Write out exactly the lines running from the one with "The width and height of the screenshot is (669, 440)." to the end of the data, including both of those lines and excluding pictures.

======== EXCERPTED DATA

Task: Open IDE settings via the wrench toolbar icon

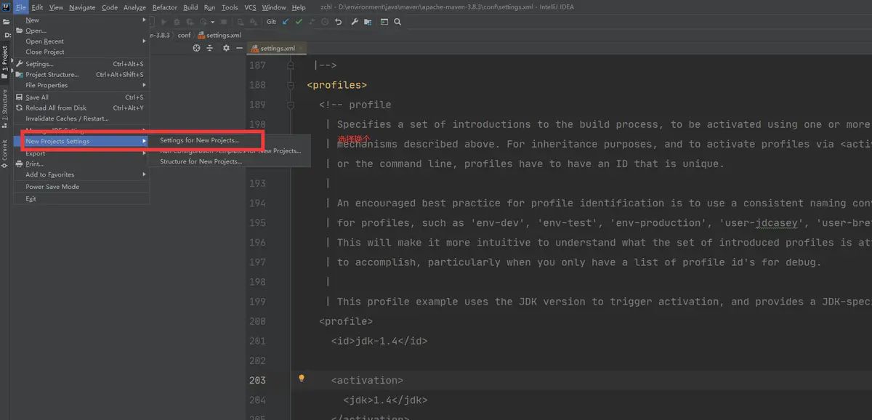Action: [355, 22]
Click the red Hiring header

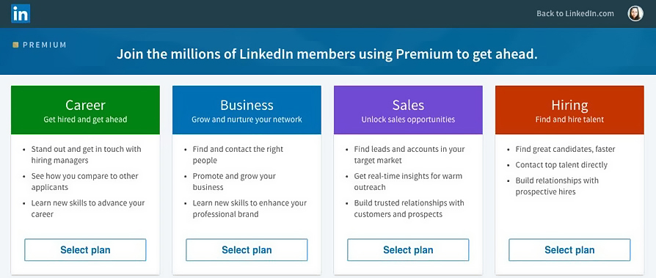point(569,110)
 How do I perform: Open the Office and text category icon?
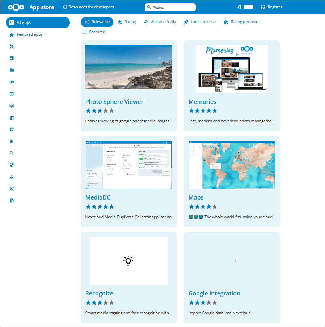click(12, 130)
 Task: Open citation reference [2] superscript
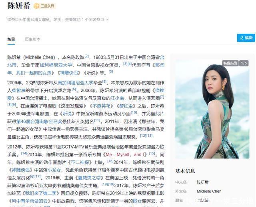pos(86,56)
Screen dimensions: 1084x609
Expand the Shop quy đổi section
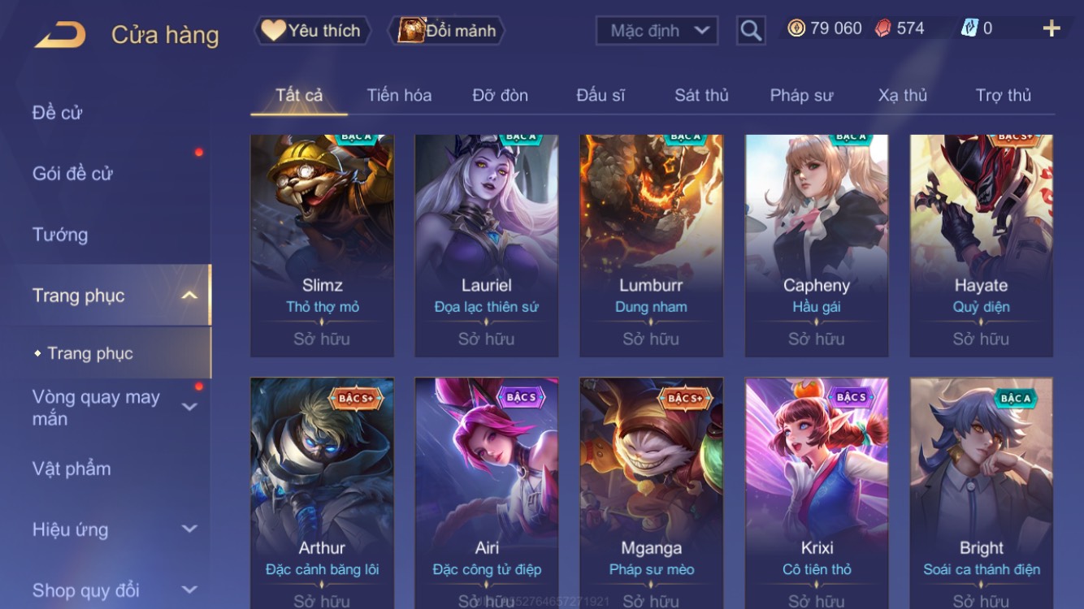click(189, 590)
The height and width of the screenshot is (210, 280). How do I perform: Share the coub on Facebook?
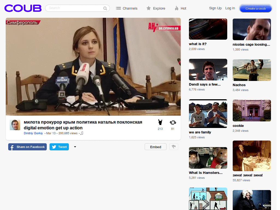(x=27, y=147)
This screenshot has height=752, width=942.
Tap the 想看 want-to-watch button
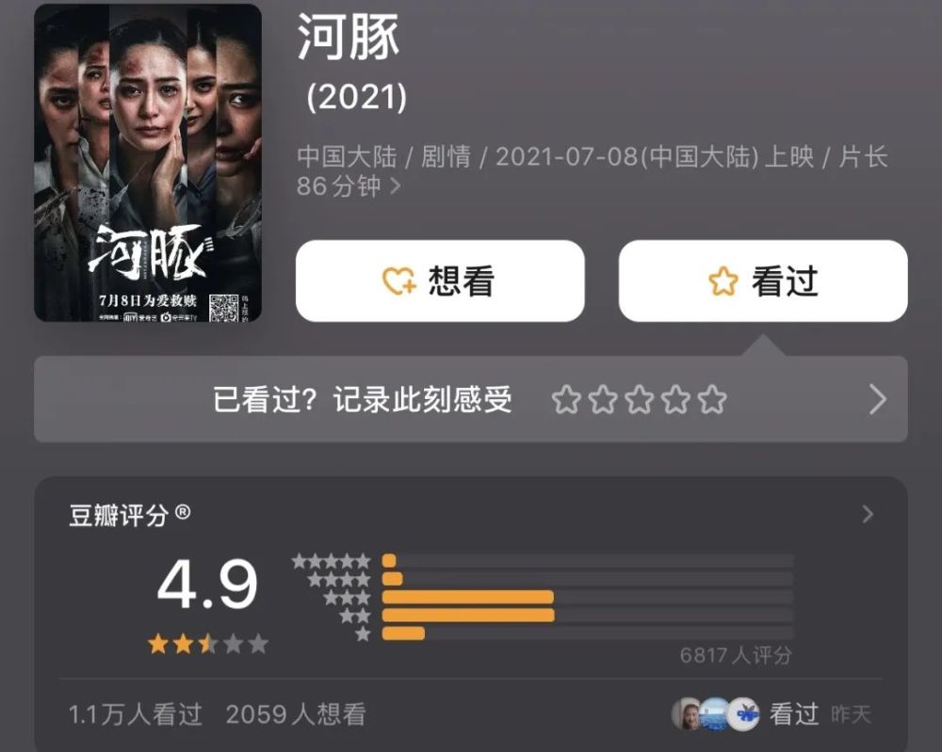click(440, 280)
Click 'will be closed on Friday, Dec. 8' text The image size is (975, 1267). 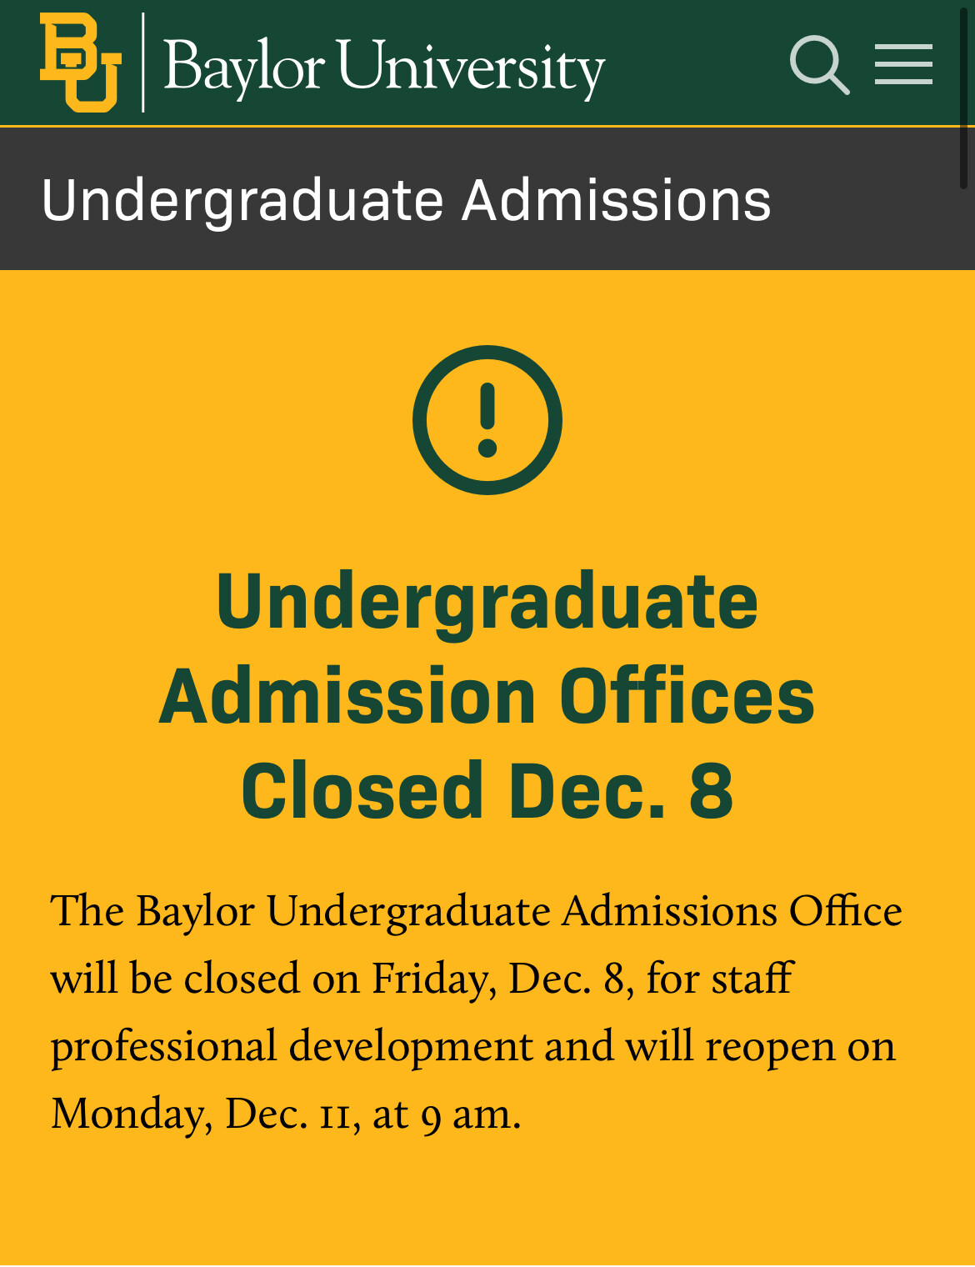[337, 979]
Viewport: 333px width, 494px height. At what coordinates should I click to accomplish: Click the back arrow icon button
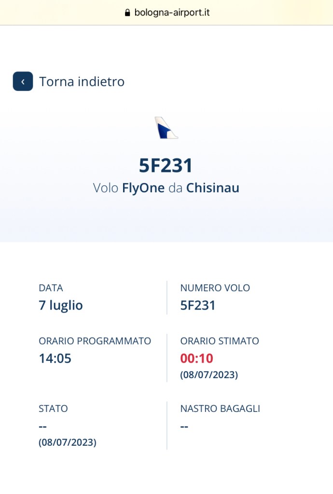pos(23,81)
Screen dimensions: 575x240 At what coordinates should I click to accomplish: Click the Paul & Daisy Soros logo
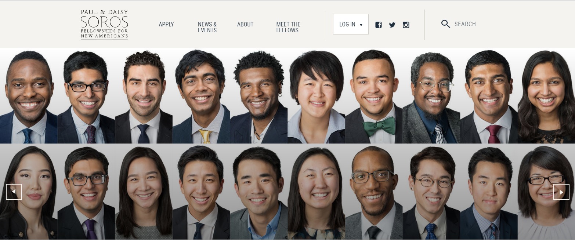click(x=104, y=25)
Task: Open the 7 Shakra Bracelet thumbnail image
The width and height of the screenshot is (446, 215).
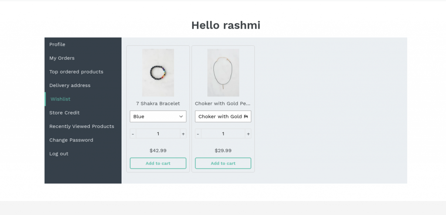Action: [x=158, y=73]
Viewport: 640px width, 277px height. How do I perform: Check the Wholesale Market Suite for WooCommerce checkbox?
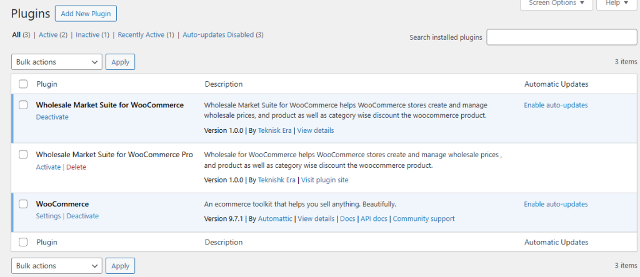coord(23,105)
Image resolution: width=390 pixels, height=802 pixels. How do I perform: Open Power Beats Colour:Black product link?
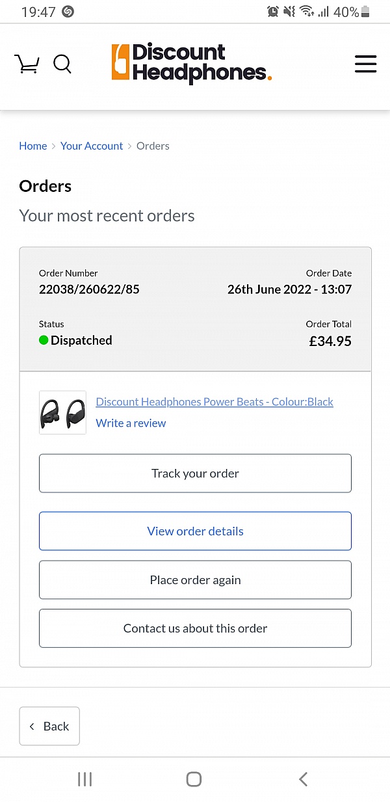tap(215, 402)
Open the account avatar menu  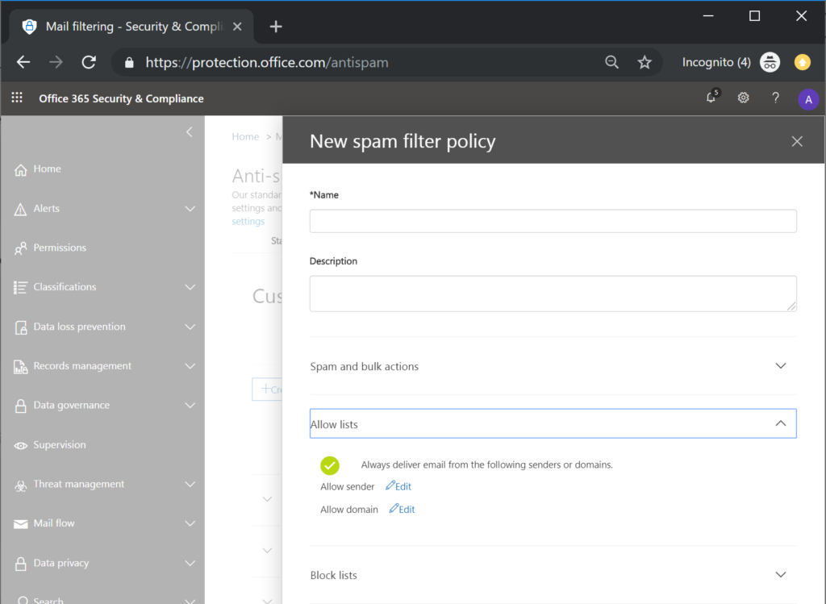(x=807, y=99)
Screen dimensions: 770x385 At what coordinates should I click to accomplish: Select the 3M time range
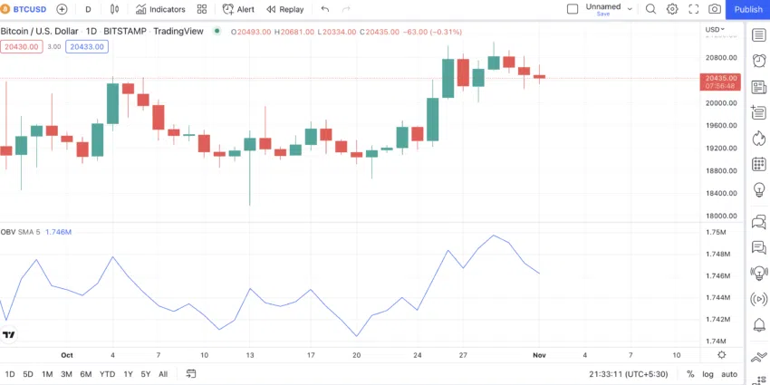[66, 374]
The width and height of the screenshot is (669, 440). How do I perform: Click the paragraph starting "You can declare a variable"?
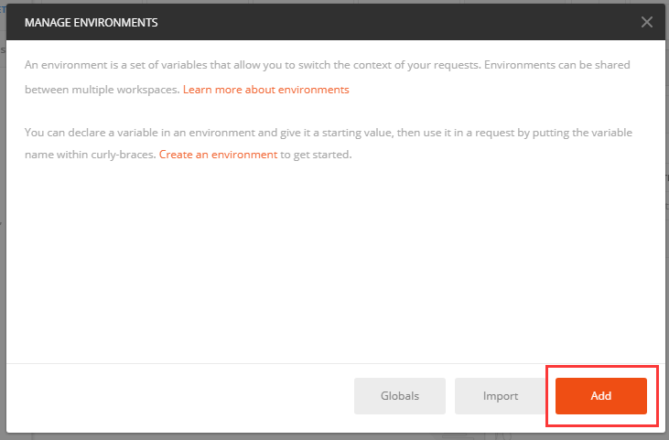[275, 134]
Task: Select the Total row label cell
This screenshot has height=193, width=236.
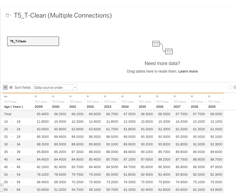Action: pyautogui.click(x=8, y=114)
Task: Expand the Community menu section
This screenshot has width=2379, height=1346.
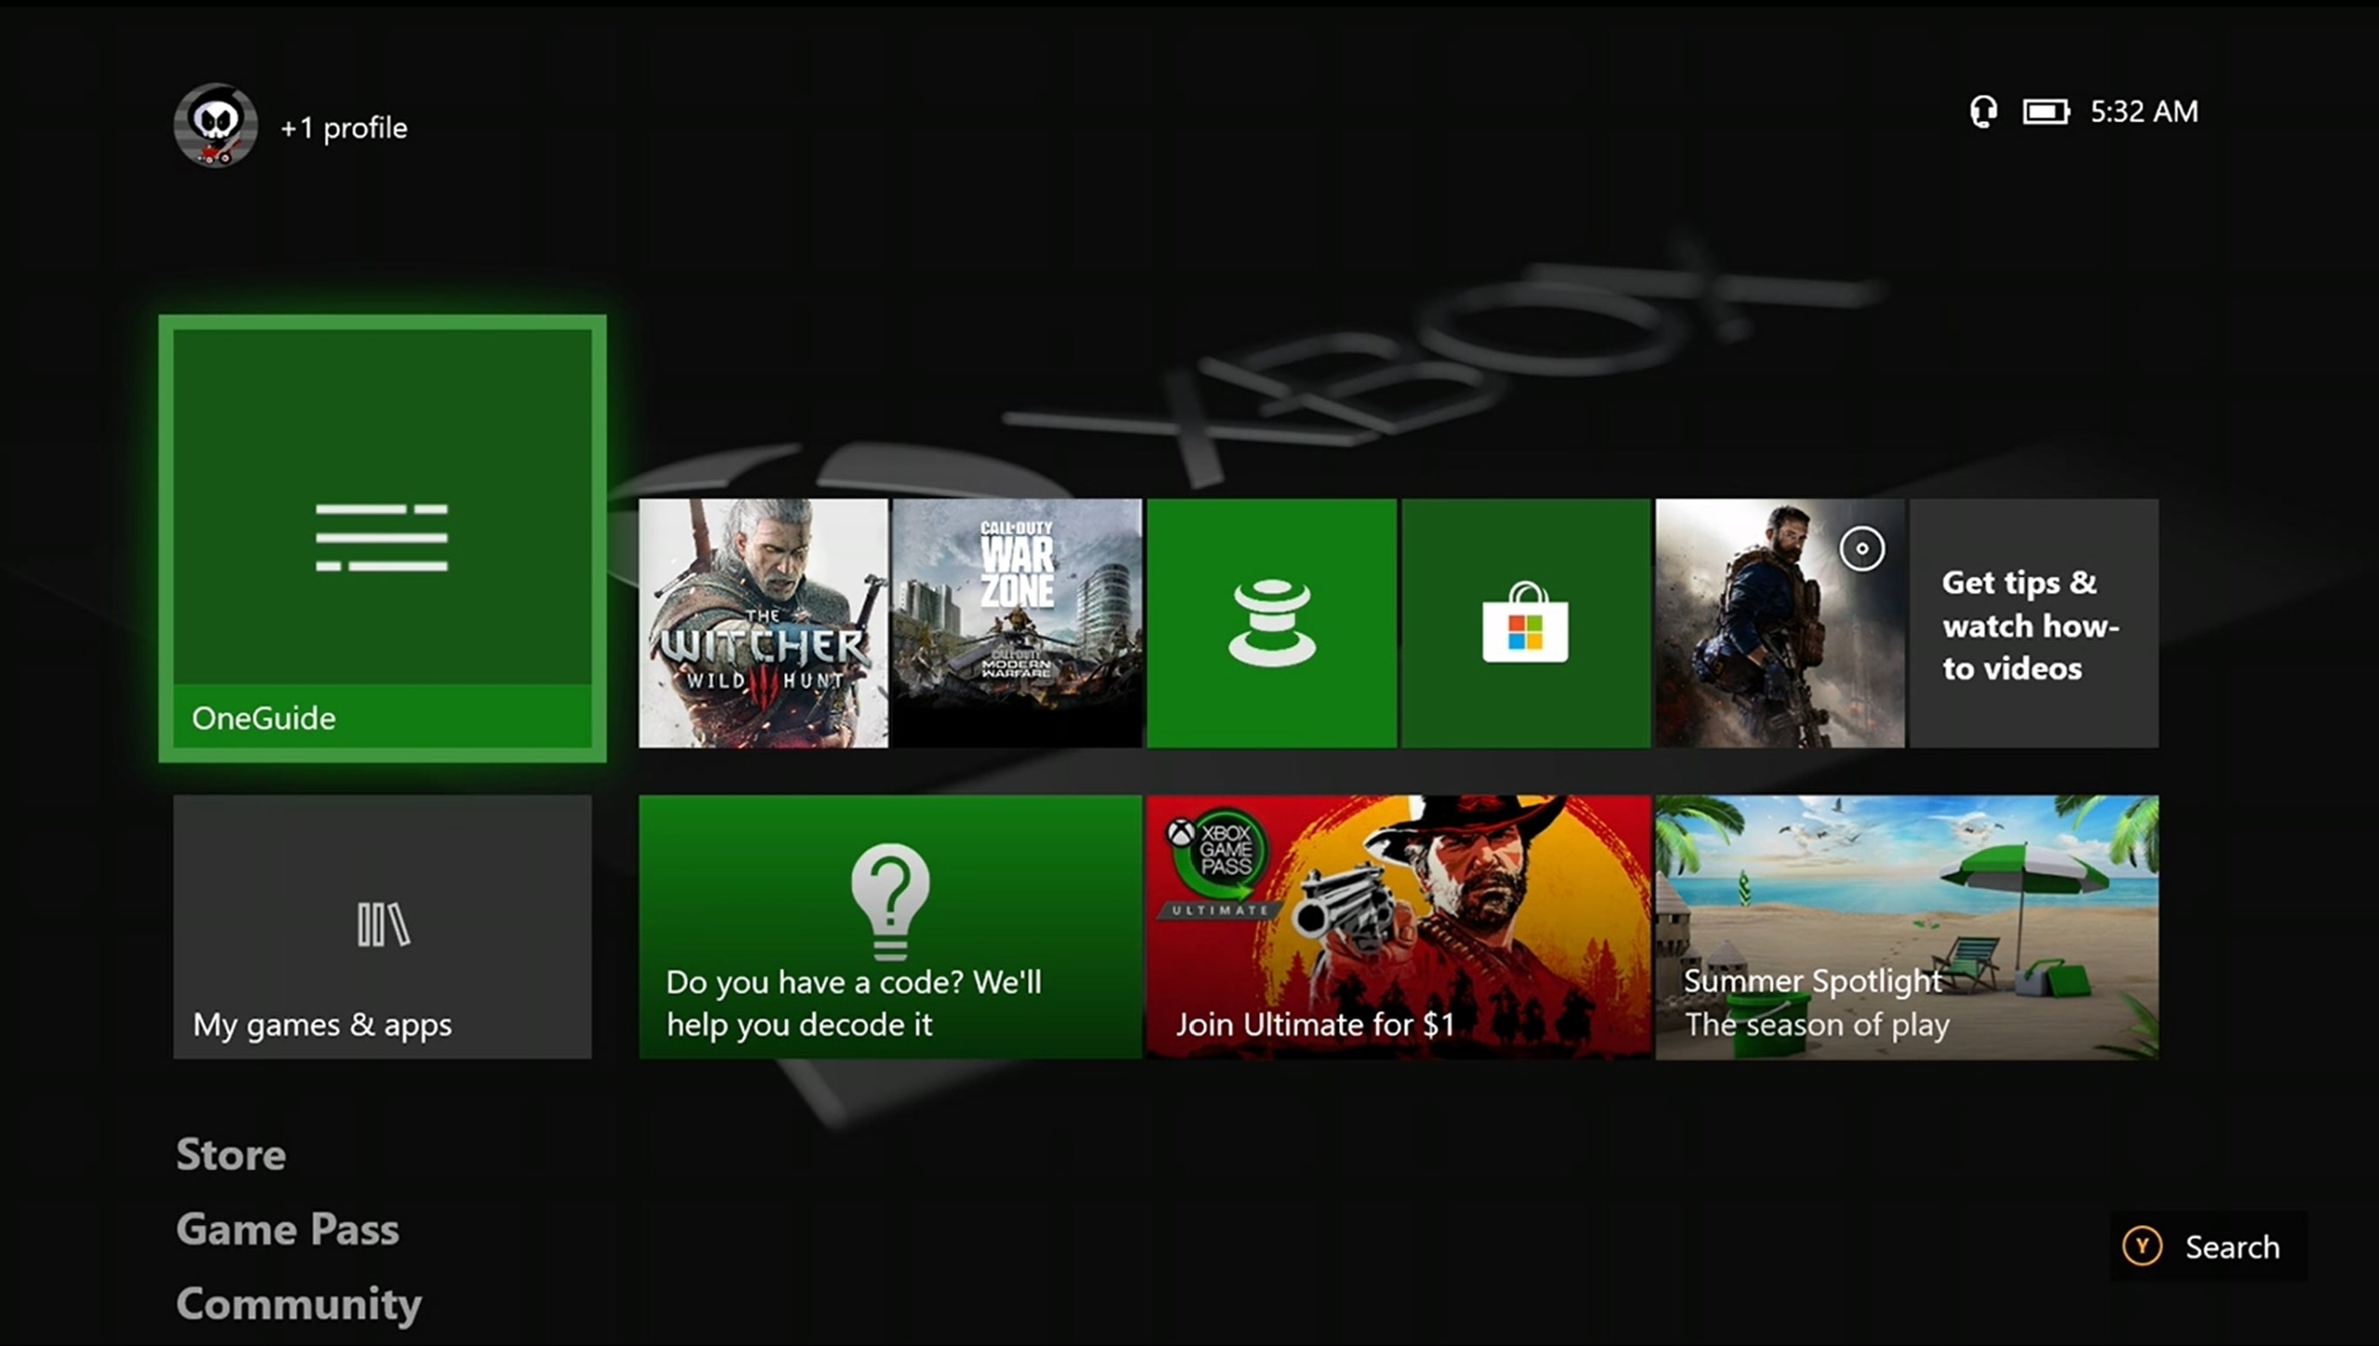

================

*WRITTEN RESPONSE*
The width and height of the screenshot is (669, 440). How do I perform: Click the paragraph starting "You can declare a variable"?
[275, 134]
Task: Select the Total row label cell
This screenshot has height=193, width=236.
Action: pyautogui.click(x=8, y=114)
Task: Expand the Community menu section
This screenshot has width=2379, height=1346.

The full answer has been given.